TAKE FIVE (2018)… Leamington

County host Leamington on Saturday in a 3pm kick off, and ahead of the match County Tweet-meister Gareth Evans has put-together five factoids on our opponents for you. TAKE FIVE…

1. Another Saturday at Edgeley Park, another visiting club with a hint of the South!

Yes, indeed. Leamington, who last Summer returned to the National League North, via the Evo-Stik League South play-offs, after a two-year absence, are the second-southernmost club among us, after our most recent (and most recent-but-one!) weekend visitors Brackley. (Last time around, mind, the ‘Brakes’ were only the fourth – although, of course, Gloucester and Oxford City have since moved sideways to ply their National League trade below the Watford Gap.)

2. The Brakes, eh? We shall be going all out to test them…!

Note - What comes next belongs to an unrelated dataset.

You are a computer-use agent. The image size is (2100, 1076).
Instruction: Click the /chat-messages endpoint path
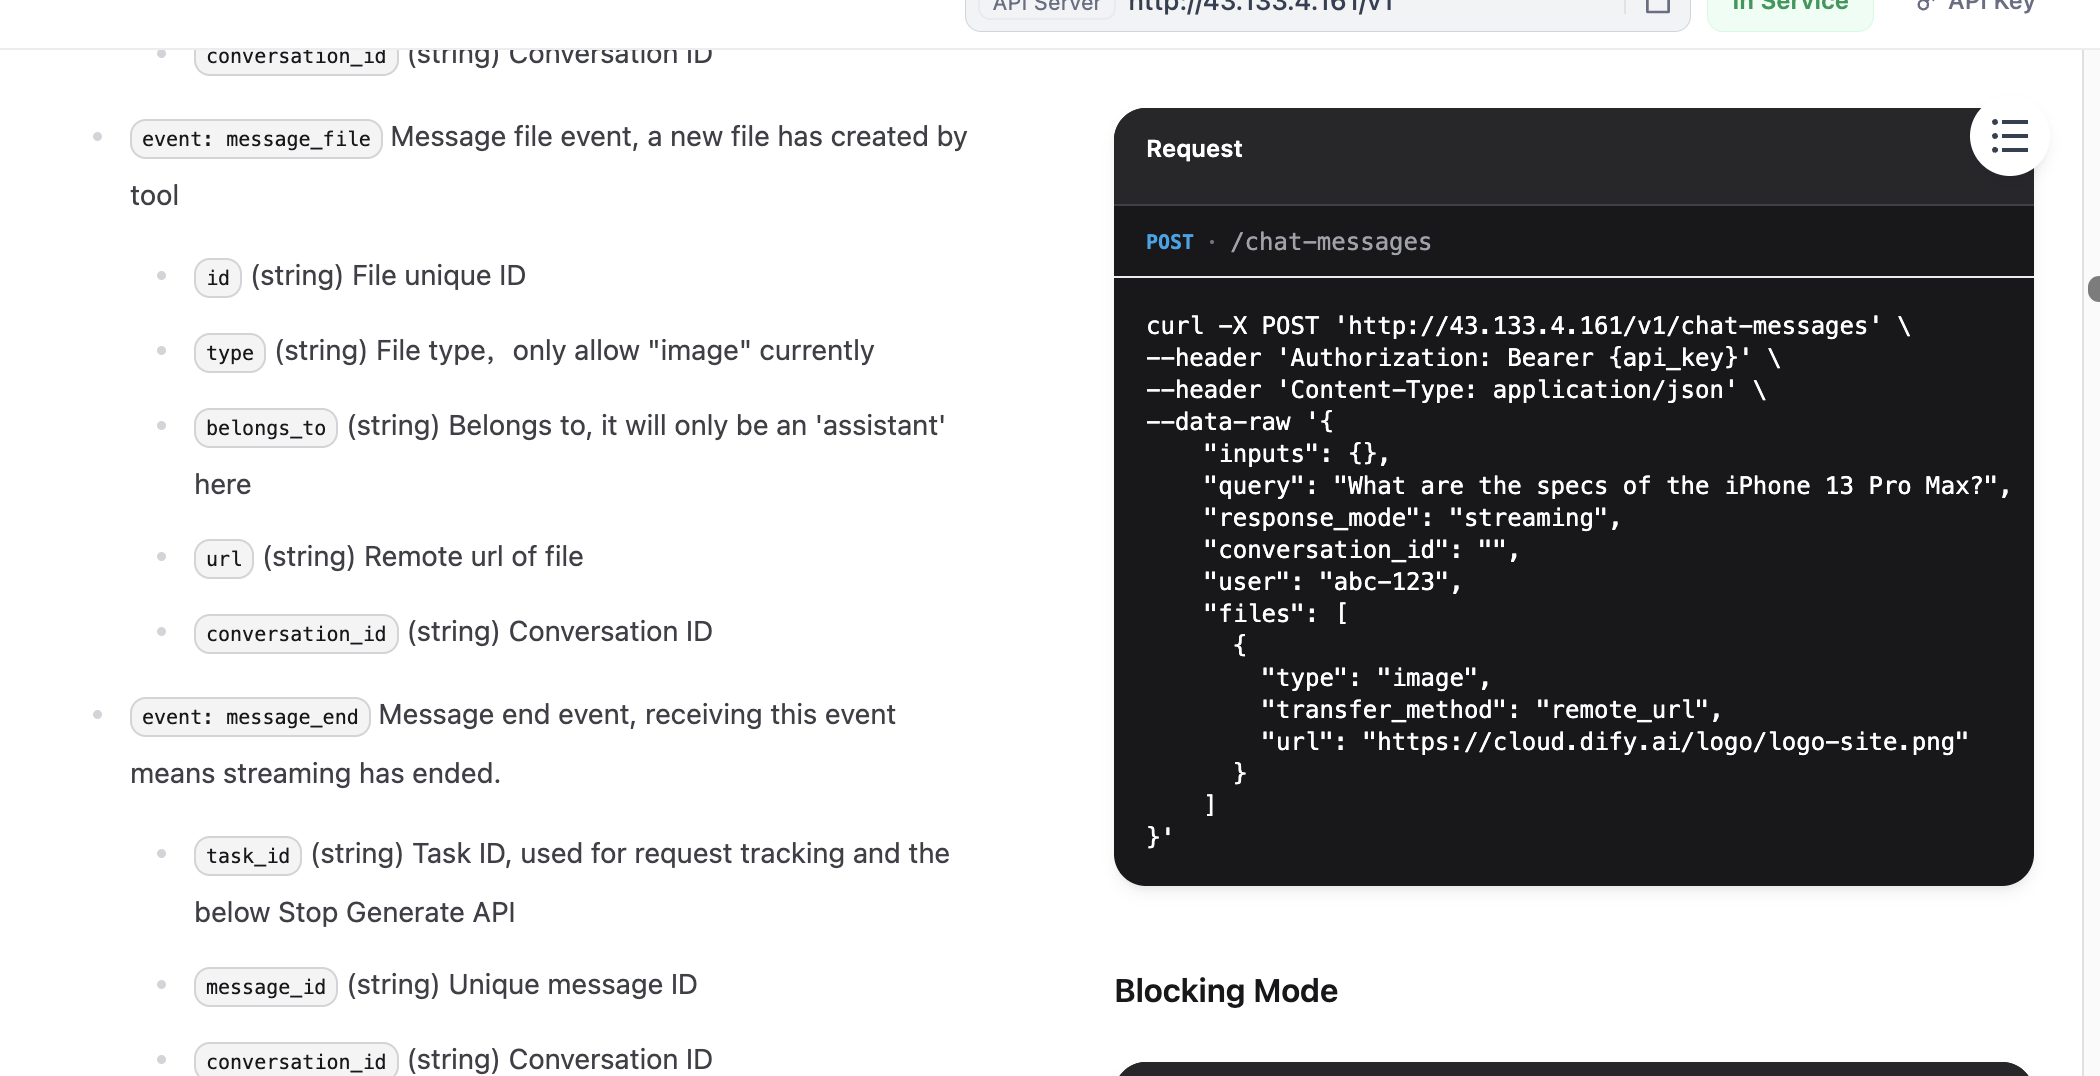pyautogui.click(x=1330, y=242)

Oh, very droll. But as good a cue as any for picking up on our hosts’ unusual nickname, which origi-nates from the Lockheed/Borg and Beck brake manufacturing company works team that
began playing in local leagues from 1933 – before being re-named Lockheed Leamington in 1947, and, in 1973, AP Leamington, after Lockheed became the Automotive Products Group.

By that time, the Brakes had… erm, accelerated up through the Birmingham and wider Midlands league network to take their place in the Southern League. And from 1979, they became founder members of, and remained for three seasons in, the Alliance Premier League – the National League, in today’s money. The club has been known simply as Leamington since 1985, and spent the period from 1988 to 2000 in hibernation, albeit technically in existence, after its original Windmill Ground – situated on Tachbrook Road, adjacent to the AP factory (which itself is now a business park) – was sold for housing. The current New Windmill Ground – situated along a
country lane near the village of Bishop’s Tachbrook, three miles from Leamington Spa – was
constructed on land bought by supporters during the club’s dozen years of footballing inactivity.

3. Right, them’s the Brakes (arf). What’s with the Windmills?

Glad you asked. The original Windmill Ground was adjacent to where a windmill once operated – and, indeed, where it continued to stand until 1968 in the car park of the Windmill pub which is still trading today. The ground was first used by a forerunner club, Leamington Town, which folded for financial reasons in 1937, and was sold off to Coventry City for ‘A’ team matches – although came back into more local use when the Lockheed team purchased it after World War Two.

By contrast, the New Windmill, as well as being named in tribute to its predecessor, happens to be overlooked by the Chesterton Windmill. That mill was last used in 1910, although the
surrounding area still gets its fair share of wind – as Hatters present at the current ground in 2014 to witness Chris Churchman’s breeze-assisted 25-yard swirler of a goal will remember!

4. County and Leamington have trod very different paths until recently. Surely, no-one has played for both clubs?

As a matter of fact, the number of such players has doubled since we played the reverse-fixture at the New Windmill (or the Phillips 66 Community Stadium, as it has been officially called since 2015) on-ly seven months ago!

We already knew back then of Simon Travis,‘The Man Who’ (see what I did there) occasionally played on the right side of County’s midfield – and who is best remembered for contributing a Boxing Day brace towards a three-goal hammering of Port Vale – during our early adventures in today’s equivalent of the Championship between 1997 and 1999. But between November and February this season, a second ex-Hatter, and a loanee at EP last term, Kaine Felix, turned out 15 times on the wing for the Brakes before leaving to find another club closer to home.

5. Any more stuff to ‘pedal’ about the Brakes before we stop?

Well, the club sells a bespoke, and very tasty, bottled real ale – ingeniously named ‘Brakes Fluid’. I have held on to a couple of bottles from our visit there last August – and shall keep them at the ready in the hope of celebrating a hat-trick of mid-to-late March wins for County, come 5pm!